When people talk about "removing undefined behavior", they usually mean requiring that compile-time-detectible undefined behaviors be converted into explicit errors.
For example, there are quite a few people who would like to see a C where you can't actually write this:
// int x, y;
if(++x < y) { ... }
...because, well, the behavior of integer overflow is undefined in C, so that code could technically do anything, even though it seems perfectly innocent, especially when coming from a checked language.
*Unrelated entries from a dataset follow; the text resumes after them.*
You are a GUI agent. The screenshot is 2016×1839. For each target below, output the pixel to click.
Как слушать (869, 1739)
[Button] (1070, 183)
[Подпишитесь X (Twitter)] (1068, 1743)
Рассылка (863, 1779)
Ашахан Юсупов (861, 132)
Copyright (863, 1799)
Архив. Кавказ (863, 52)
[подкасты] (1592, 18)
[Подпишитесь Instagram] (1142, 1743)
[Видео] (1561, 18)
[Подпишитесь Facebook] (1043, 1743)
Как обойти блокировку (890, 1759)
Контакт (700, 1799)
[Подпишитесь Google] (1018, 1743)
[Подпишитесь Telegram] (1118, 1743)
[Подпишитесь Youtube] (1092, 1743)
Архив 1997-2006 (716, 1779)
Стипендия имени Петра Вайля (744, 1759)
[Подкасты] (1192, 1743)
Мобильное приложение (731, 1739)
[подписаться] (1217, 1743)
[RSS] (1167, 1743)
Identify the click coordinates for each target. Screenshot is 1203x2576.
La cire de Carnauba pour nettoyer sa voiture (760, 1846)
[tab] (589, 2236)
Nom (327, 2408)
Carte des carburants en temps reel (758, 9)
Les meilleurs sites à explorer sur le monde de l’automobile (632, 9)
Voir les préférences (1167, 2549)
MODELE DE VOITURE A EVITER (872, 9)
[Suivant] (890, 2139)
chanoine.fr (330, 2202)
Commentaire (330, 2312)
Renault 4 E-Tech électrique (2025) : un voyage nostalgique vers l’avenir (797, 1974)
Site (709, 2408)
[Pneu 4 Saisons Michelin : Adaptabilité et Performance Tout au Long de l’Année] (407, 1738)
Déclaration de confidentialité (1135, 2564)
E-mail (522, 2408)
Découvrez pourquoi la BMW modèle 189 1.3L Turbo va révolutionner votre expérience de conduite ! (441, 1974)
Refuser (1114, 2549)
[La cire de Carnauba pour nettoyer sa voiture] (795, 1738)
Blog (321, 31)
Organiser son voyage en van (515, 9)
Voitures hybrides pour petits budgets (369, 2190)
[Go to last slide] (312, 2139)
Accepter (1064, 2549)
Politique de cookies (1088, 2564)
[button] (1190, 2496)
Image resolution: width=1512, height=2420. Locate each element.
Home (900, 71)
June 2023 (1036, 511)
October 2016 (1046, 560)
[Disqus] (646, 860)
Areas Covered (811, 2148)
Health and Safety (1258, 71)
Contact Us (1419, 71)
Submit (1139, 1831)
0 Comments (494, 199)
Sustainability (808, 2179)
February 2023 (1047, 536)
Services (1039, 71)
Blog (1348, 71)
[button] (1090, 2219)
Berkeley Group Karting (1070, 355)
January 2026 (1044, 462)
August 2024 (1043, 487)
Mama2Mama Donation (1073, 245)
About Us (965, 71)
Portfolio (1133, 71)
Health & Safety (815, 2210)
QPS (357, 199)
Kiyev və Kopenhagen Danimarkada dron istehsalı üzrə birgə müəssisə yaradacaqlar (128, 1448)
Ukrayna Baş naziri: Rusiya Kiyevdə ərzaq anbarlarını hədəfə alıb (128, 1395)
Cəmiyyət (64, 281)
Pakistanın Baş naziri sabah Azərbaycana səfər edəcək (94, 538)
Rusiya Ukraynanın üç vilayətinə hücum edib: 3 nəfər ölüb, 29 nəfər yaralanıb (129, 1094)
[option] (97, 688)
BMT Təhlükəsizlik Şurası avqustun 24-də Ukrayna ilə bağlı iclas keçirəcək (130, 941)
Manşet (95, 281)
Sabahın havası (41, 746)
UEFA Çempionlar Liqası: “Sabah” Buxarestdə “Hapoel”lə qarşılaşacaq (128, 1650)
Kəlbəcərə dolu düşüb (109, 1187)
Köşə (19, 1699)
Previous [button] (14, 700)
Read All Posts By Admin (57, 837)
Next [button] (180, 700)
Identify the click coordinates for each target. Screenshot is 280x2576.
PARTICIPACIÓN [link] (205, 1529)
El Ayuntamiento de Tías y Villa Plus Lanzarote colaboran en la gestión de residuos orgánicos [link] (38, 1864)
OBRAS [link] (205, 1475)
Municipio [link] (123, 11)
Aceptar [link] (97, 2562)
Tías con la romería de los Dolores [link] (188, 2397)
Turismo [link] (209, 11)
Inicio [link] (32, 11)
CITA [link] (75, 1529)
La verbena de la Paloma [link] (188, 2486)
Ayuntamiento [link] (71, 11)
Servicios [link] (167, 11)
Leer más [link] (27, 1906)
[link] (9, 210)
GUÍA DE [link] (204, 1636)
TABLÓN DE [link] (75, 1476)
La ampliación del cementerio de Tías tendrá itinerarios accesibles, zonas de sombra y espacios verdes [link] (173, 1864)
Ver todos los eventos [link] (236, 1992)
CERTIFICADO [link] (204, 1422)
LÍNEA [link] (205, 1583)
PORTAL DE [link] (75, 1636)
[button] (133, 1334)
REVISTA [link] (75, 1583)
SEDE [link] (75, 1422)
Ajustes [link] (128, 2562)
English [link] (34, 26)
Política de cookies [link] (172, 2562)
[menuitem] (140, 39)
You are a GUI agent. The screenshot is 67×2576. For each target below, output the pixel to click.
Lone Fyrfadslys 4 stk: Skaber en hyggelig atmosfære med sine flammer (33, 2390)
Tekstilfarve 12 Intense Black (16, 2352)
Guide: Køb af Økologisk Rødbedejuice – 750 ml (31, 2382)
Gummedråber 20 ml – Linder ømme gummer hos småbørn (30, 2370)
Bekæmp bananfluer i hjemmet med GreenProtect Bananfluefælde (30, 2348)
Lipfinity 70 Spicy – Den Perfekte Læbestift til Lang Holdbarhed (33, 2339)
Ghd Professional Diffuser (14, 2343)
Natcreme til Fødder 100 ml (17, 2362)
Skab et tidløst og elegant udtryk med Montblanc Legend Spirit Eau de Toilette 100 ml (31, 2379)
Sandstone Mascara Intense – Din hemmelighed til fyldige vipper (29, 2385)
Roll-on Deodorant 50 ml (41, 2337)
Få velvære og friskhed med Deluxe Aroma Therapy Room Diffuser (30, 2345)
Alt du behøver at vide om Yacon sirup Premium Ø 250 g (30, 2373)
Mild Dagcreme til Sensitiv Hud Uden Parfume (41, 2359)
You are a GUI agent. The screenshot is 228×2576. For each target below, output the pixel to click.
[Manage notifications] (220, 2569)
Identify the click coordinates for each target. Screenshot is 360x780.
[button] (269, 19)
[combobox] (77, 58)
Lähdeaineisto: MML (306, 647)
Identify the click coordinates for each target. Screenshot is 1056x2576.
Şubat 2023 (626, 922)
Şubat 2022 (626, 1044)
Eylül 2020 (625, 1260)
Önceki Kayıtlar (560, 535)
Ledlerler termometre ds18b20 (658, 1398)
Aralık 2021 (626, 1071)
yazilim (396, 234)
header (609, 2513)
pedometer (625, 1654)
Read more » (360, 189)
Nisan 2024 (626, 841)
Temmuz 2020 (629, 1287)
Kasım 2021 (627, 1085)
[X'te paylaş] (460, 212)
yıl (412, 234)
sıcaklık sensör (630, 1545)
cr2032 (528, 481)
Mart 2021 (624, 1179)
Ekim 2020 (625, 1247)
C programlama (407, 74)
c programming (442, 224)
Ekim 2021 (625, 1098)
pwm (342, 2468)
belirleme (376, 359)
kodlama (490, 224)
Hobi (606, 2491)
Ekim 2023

Of course, you can't do anything in the C standard to require that this code work as-is, because the C standard applies to architectures where mutually-exclusive things happen under integer overflow. But you can always just disallow it completely, and require that people use intrinsics that are explicit about what overflow behavior they expect (where that behavior reduces to plain output on target architectures that follow it, and to a shim on target architectures that don't. You know, like floating-point support, or atomics.)
...because, well, the behavior of integer overflow is undefined in C, so that code could technically do anything
No compiler is going to go out of its way to compile an increment into the machine's usual increment instruction and an additional overflow check that does whatever, just because it can. It's going to compile it into the machine's usual increment instruction and what happens on overflow is what happens naturally.
It's as absurd as claiming that even "x + y" can invoke undefined behaviour, because while the standard allows it, any compiler that compiles such an addition to anything other than the machine's addition instruction (i.e. with implementation-defined effects), to speak nothing of adding the additional(!) checks to deliberately do something else, is clearly not benefiting anyone.
"In theory, there is no difference between theory and practice. In practice, there is." Pure fearmongering, IMHO.
> No compiler is going to go out of its way to compile an increment into the machine's usual increment instruction and an additional overflow check that does whatever, just because it can
What people are actually worried about is when the compiler starts removing - not adding - seemingly unrelated code in a hard to reason about fashion. And compilers absolutely will go out of their way to do this in the name of optimization and performance. And it will do this because it got smart enough to prove that the "unrelated" code can't run without first technically invoking undefined behavior, at which point it can jump to the wild conclusion that it must never actually execute (or that it can remove the code even if it does, because it's legal for the compiler to do anything after invoking undefined behavior - including not execute that code!)
It also makes reporting compiler bugs annoying, as you first have to definitively prove to yourself and the compiler guys that you've actually got a compiler bug, rather than a compiler "feature" of aggressive optimization within the letter of the C++ standard. It's only out of pure stubbornness that https://gcc.gnu.org/bugzilla/show_bug.cgi?id=84658 got reported upstream, I was assuming it was UB in our codebase most of the way down and thus INVALID as a compiler bug...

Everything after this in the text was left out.